New Zealand international rugby league footballer

Krystal Murray (born 16 June 1993) is a dual code international rugby player for New Zealand. She competed for the Kiwi Ferns at the 2017 Women's Rugby League World Cup in Australia. She then made her test debut for the Black Ferns in 2021, she was a member of their 2021 Rugby World Cup champion squad. She also plays for Hurricanes Poua in the Super Rugby Aupiki competition and represents Northland provincially.

== Rugby League Career ==
Murray represented New Zealand at the 2017 Women's Rugby League World Cup.

== Rugby Union Career ==
Murray currently plays rugby union for the Northland Kauri in the Farah Palmer Cup. She played for the Blues against the Chiefs in the first-ever women's Super Rugby match in New Zealand on 1 May 2021.
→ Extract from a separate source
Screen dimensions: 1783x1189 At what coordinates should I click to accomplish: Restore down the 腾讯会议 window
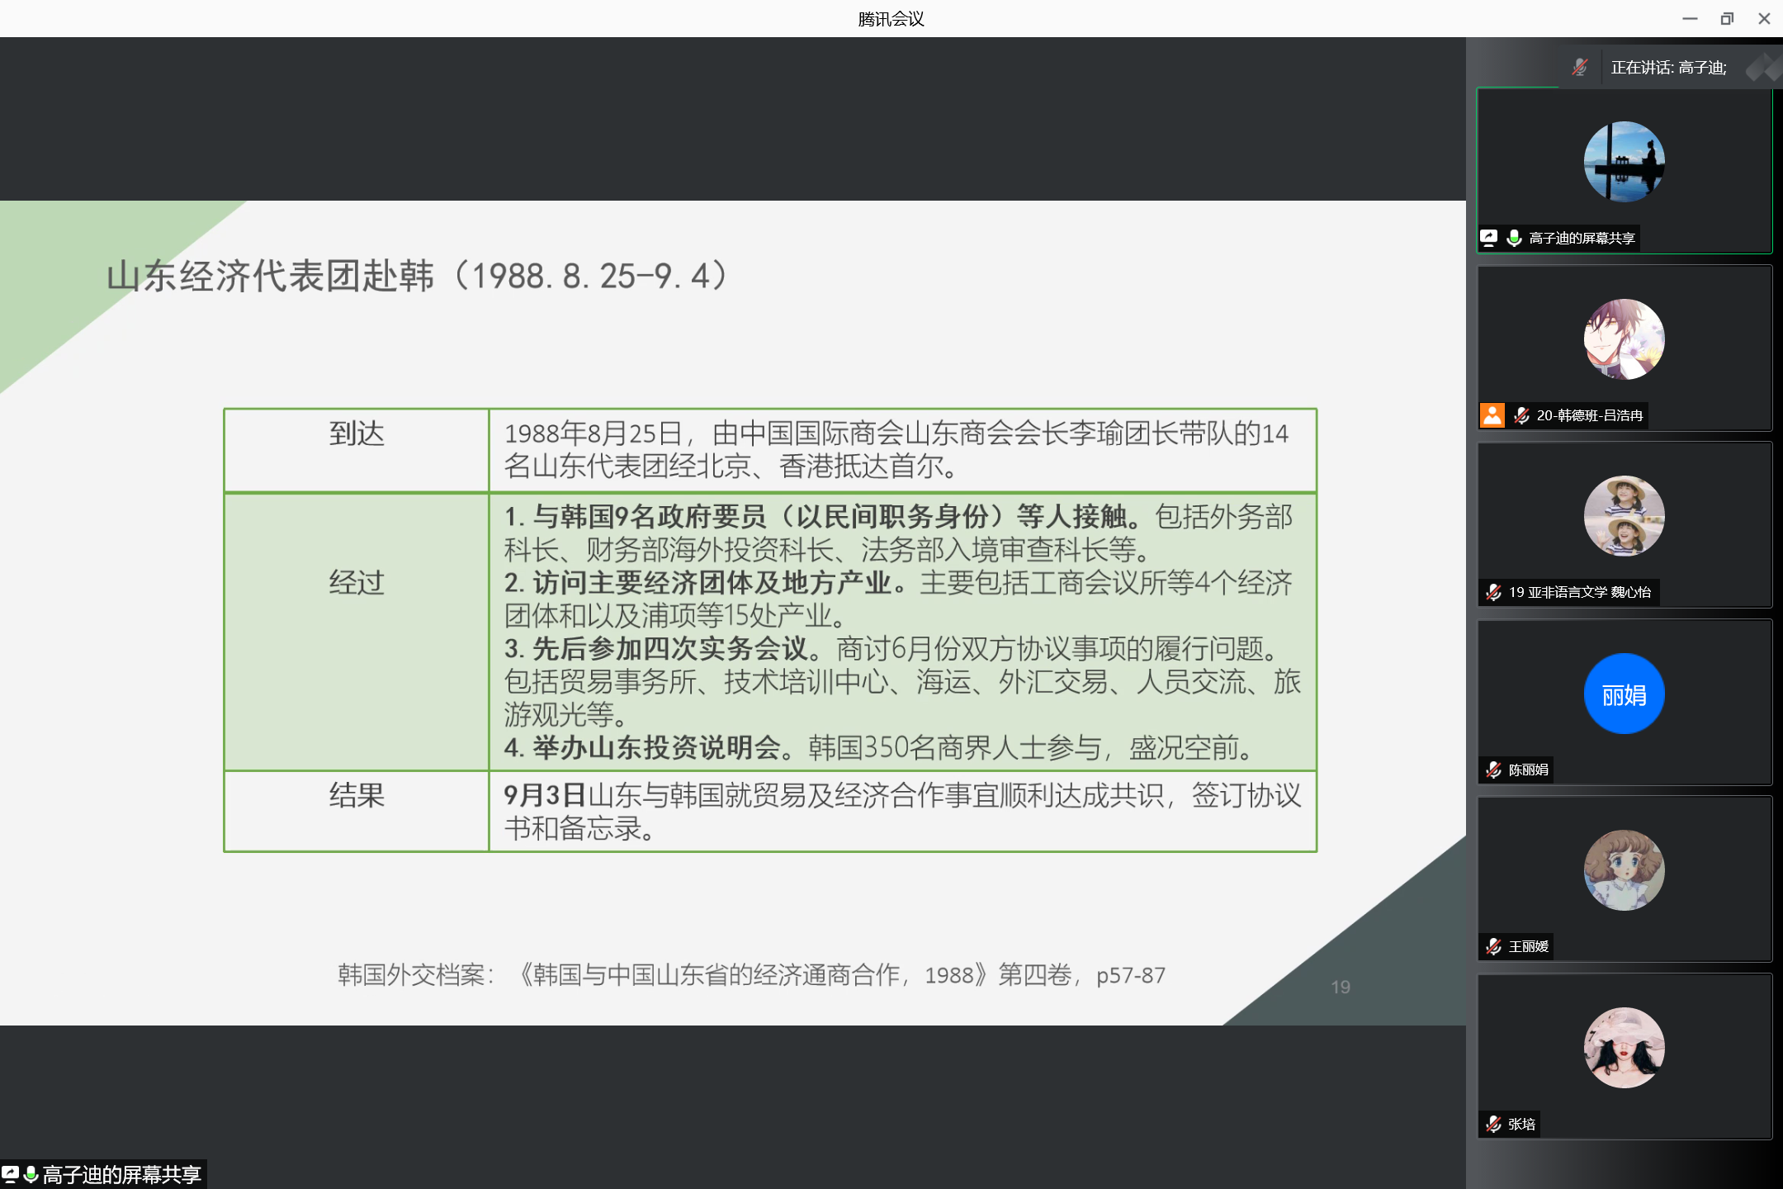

Murray made her international debut for the New Zealand Black Ferns against England on 31 October 2021 at Exeter.

On 3 November 2021, She was named in the Blues squad for the inaugural Super Rugby Aupiki competition. She was named in the Blues starting line up for their first game, she scored a try against Matatū in their 21–10 victory. She started in their 0–35 trouncing by the Chiefs Manawa in the final round.
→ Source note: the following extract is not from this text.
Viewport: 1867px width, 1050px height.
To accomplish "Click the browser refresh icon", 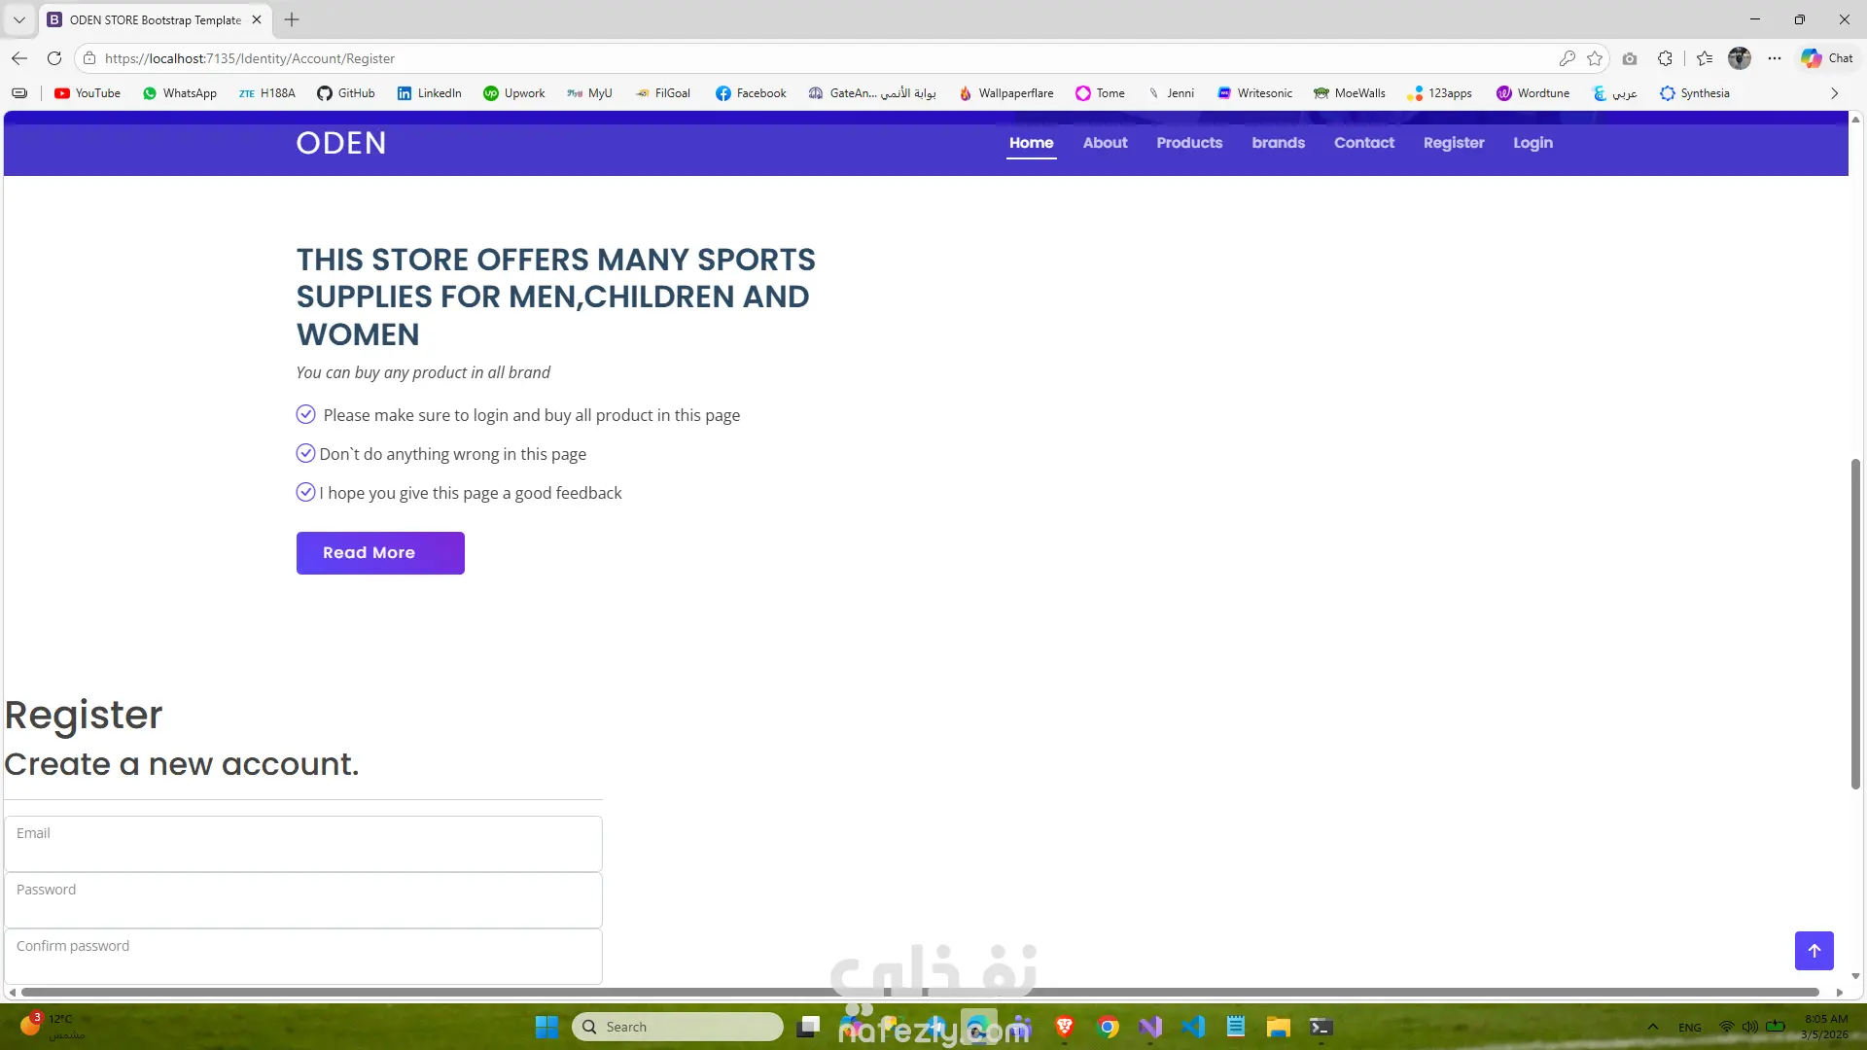I will (x=54, y=58).
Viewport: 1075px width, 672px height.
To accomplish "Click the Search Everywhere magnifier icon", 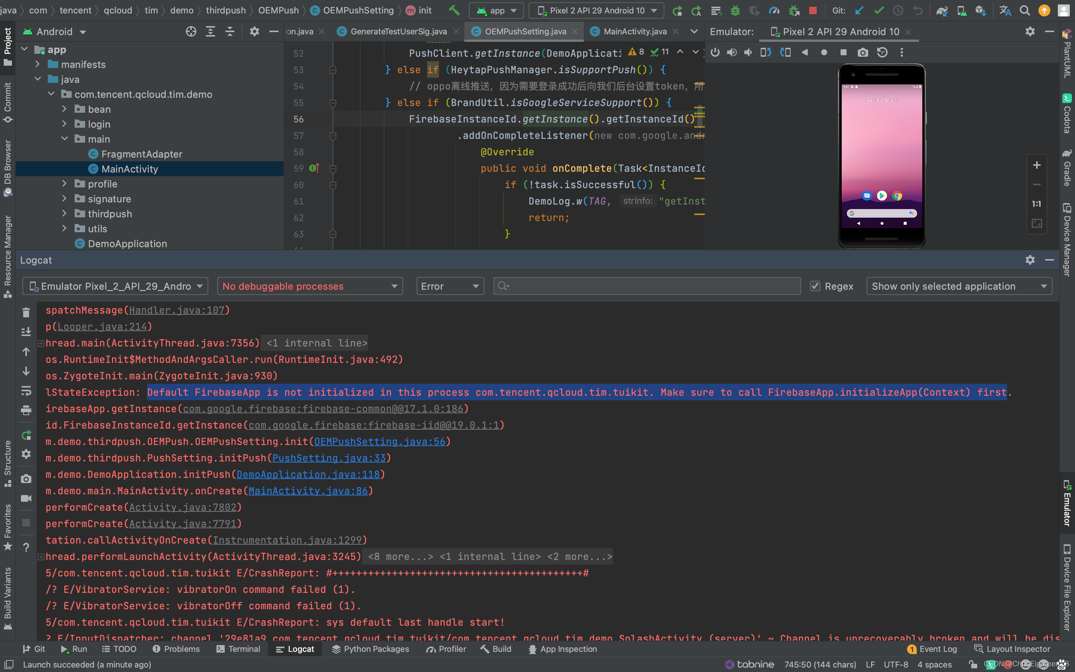I will (1024, 10).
She was named in the Black Ferns squad for the 2022 Pacific Four Series. She played in the first test of the series against the Wallaroos. She was recalled into the team for a two-test series against the Wallaroos for the Laurie O'Reilly Cup in August.

Murray was selected for the Black Ferns 2021 Rugby World Cup 32-player squad. She scored a try in the second pool game against Wales. She came off the bench in the World Cup final against England, and scored a try only three minutes after running onto the field.

She signed with Hurricanes Poua for the second season of Super Rugby Aupiki. On 28 November 2023, it was announced that she had joined the Chiefs Manawa for the 2024 Aupiki season.

In July 2025, she was named in the Black Ferns XVs side for a trial match against the Black Ferns in Whangārei.